By AP/KWMU
Jefferson City, MO – State officials released recommendations Thursday on how the state should overhaul the Medicaid system.
For one, they recommend calling it 'Missouri HealthNet' rather than Medicaid.
The current Medicaid system is set to go away in 2008. The recommended replacement would put more emphasis on preventative health care, reward healthy habits, and pay doctors more to treat the healthnet patients. The governor will use the recommendations to form his own proposal that he'll send to lawmakers next year.
When lawmakers cut hundreds of thousands of Missourians from Medicaid a couple years ago, they also gave the program an expiration date as a way to force them to come up with something new.
One recommendation is to establish a system by which patients set goals - like losing weight or quitting smoking - making them eligible for more benefits as they meet more goals.
Health care coverage could be expanded to some children, and small businesses could get state aid to offset the cost of providing insurance to lower-to-middle income employees, under the proposal crafted by the departments of Social Services, Health and Senior Services, and Mental Health.
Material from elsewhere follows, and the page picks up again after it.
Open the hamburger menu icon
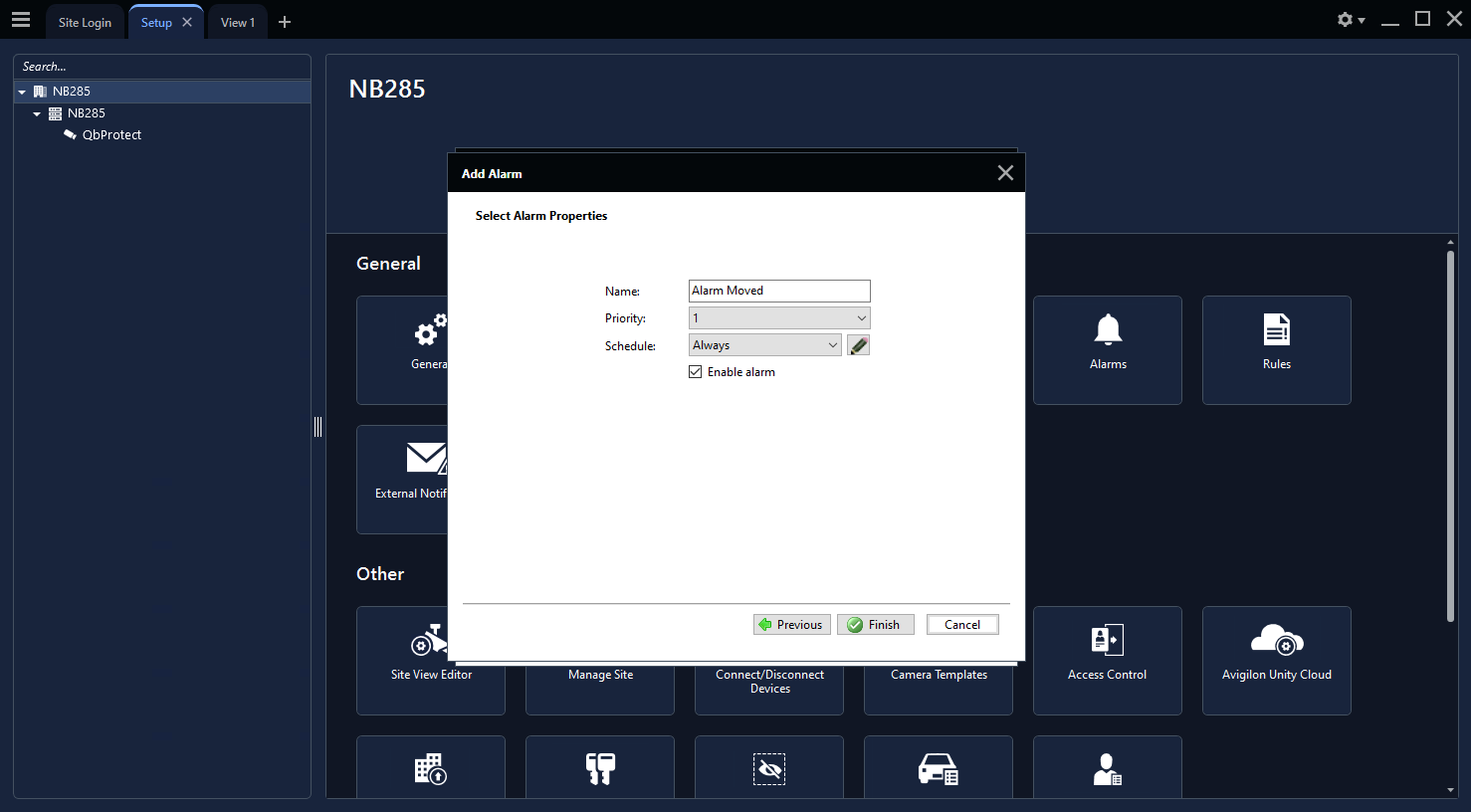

"These recommendations provide everyone in the process, including myself, the opportunity to refine opinions and shape what has the potential to become a model of innovation in health care delivery for the entire nation," Blunt said in a written statement.
Begun in 1967, Missouri's Medicaid program will expire June 30, 2008, unless lawmakers either replace it or extend it.
The law that sets an expiration date also created a legislative Medicaid Reform Commission, whose recommendations served as the basis for the more specific report released Thursday by Blunt's departments.
Missouri's Medicaid program cost about $6.1 billion in state and federal funds last year. About 826,000 people now are enrolled down from a peak of more than 1 million in early 2005.
Because certain Medicaid benefits are mandated by the federal government, everyone eligible for the program would continue to received benefits even if they refuse to go along with self-help requirements of a restructured program.
The report assumes the Medicaid overhaul would cost almost $200 million more in state funds, though not all of that would hit in one budget year. It projects savings of more than $50 million annually in future years as people become healthier.
Under the recommendations, the program would work like this:
When participants enroll, they first would be called by a state employee who would help them chose a "health care home," essentially a health care clinic or primary care physician.
That health care provider then would appoint a person like a specific doctor, nurse or health coach to serve as that patient's health care coordinator.
That health care coordinator would assess a patient's health risks and help develop a plan of care, setting goals for such things as exercise, losing weight and quitting smoking, outlining what medications they need and setting a schedule for regular doctor's appointments.
People who follow their plan of care would be eligible next year for additional health services, like adult dental care, expanded optical care or rehabilitation services.
As a general approach: "It's see your health care provider, and have a plan of care that helps you stay well, or achieve the best health state possible," said Department of Social Services Director Deborah Scott.
Other parts of the plan would expand eligibility in the State Children's Health Insurance Program to an estimated 13,800 people; add health care coverage for about 1,000 former foster care children between the ages 18-21; and restore coverage to about 1,800 disabled workers who were among those cut from the Medicaid rolls last year.
The expanded coverage drew praise from Sharon Feltman, the policy and communications director for the Missouri Association for Social Welfare. But she said the recommendation to provide extra health benefits to people who meet certain criteria appears "complicated and almost impossible to implement in any kind of fair way."
"Health care should not be a bonus that we dole out to certain people because they behave healthy," Feltman said.
Another portion of the plan would increase the state's Medicaid payment rates for physician-related services to the levels now paid under the federal Medicare program for the elderly. Missouri's Medicaid payment rates currently are just 40% of the Medicare level for most services, although a few categories were increased last legislative session, said Steve Renne, interim director of the state Division of Medical Services.
The proposed rate increases would not apply to hospitals or pharmacies.
But Mary Becker, the senior vice president for the Missouri Hospital Association, said the group was pleased with the general concepts in the proposed Medicaid overhaul particularly the premise of personal responsibility for health care and expanded eligibility for children.
Scott said the hospital association has been working on a model proposal for one of the report's recommendations expanding health care to the uninsured through state subsidies to small businesses.
For small-business employees whose household income is less than twice the poverty level about $40,000 for a family of four the state would pick up about 30 percent of the employees' and employers' health insurance premiums, Scott said.